◆ What to do
Two lines in the listing below mark the span: one contains "Where should I" and one contains "1111x1092 pixels. How". Reproduce both of them and everything between, exactly.

◆ Material supplied
○ ○ ○

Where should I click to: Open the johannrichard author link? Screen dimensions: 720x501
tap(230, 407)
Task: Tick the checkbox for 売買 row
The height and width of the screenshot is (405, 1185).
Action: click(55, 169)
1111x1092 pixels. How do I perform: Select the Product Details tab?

○ ○ ○

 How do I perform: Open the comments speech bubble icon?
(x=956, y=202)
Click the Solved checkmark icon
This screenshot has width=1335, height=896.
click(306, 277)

○ ○ ○

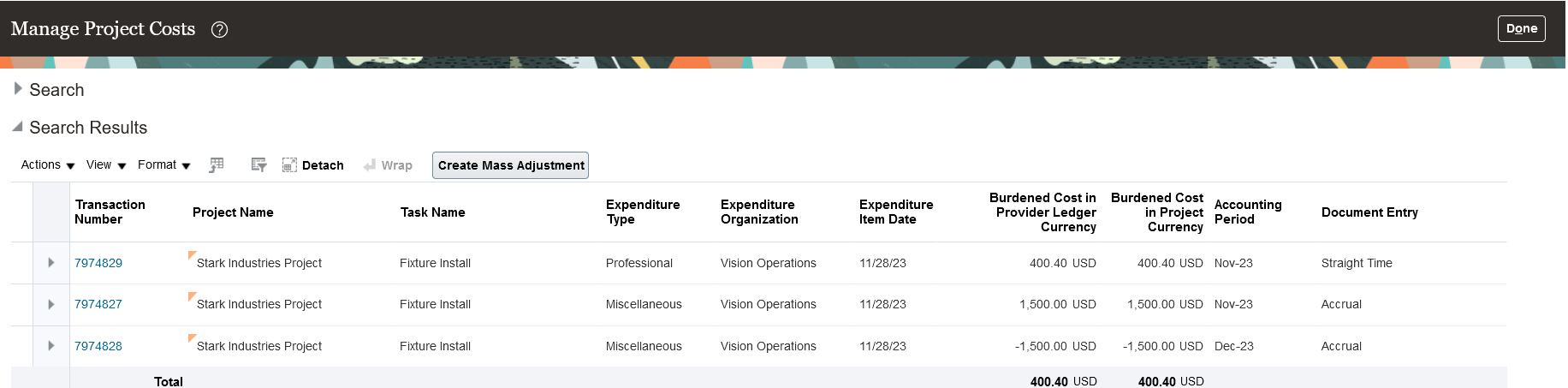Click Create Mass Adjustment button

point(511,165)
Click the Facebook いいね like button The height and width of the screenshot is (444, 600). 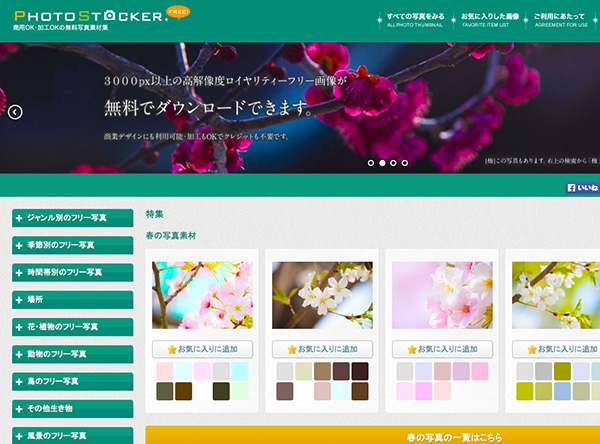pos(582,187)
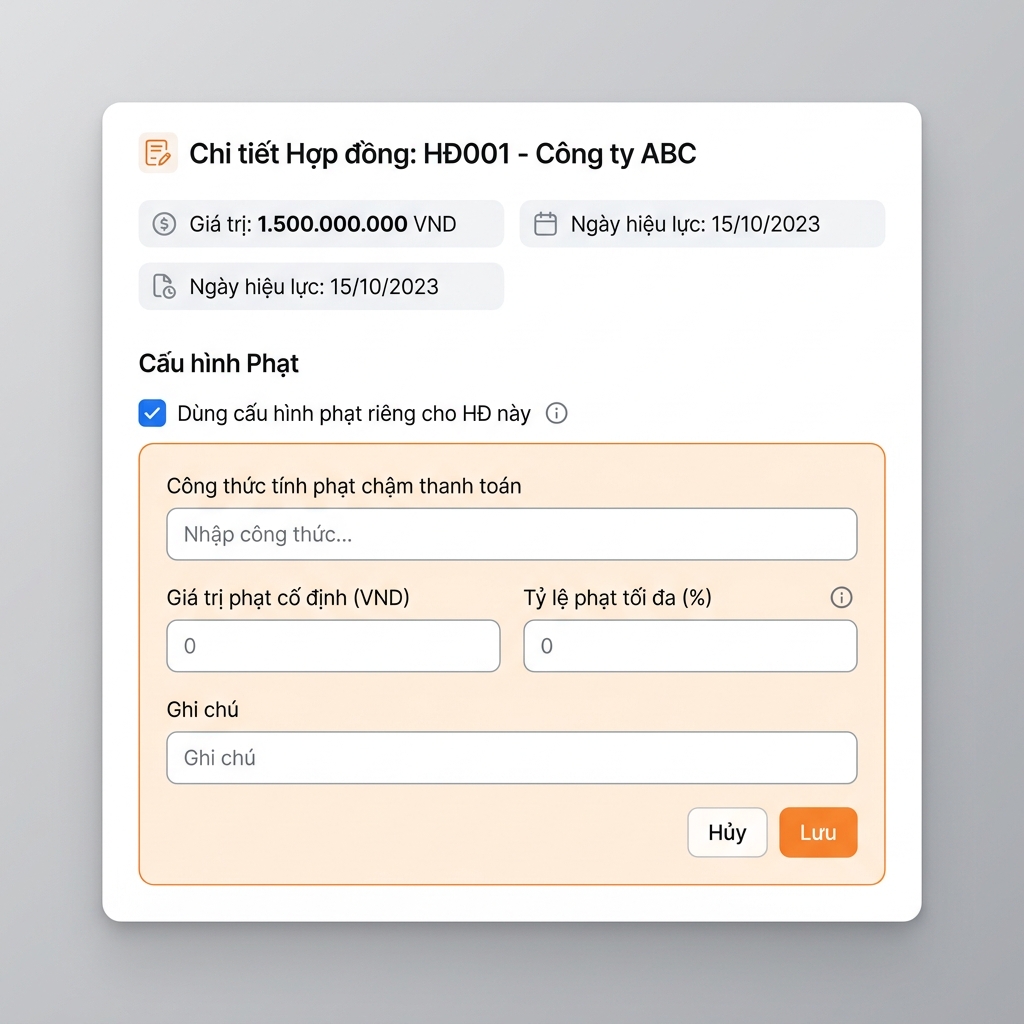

○ ○ ○

◆ Result of the exercise
Where should I click to: Open the johannrichard author link? Screen dimensions: 720x501
tap(230, 407)
Task: Tick the checkbox for 売買 row
The height and width of the screenshot is (405, 1185).
Action: click(55, 169)
1111x1092 pixels. How do I perform: Select the Product Details tab?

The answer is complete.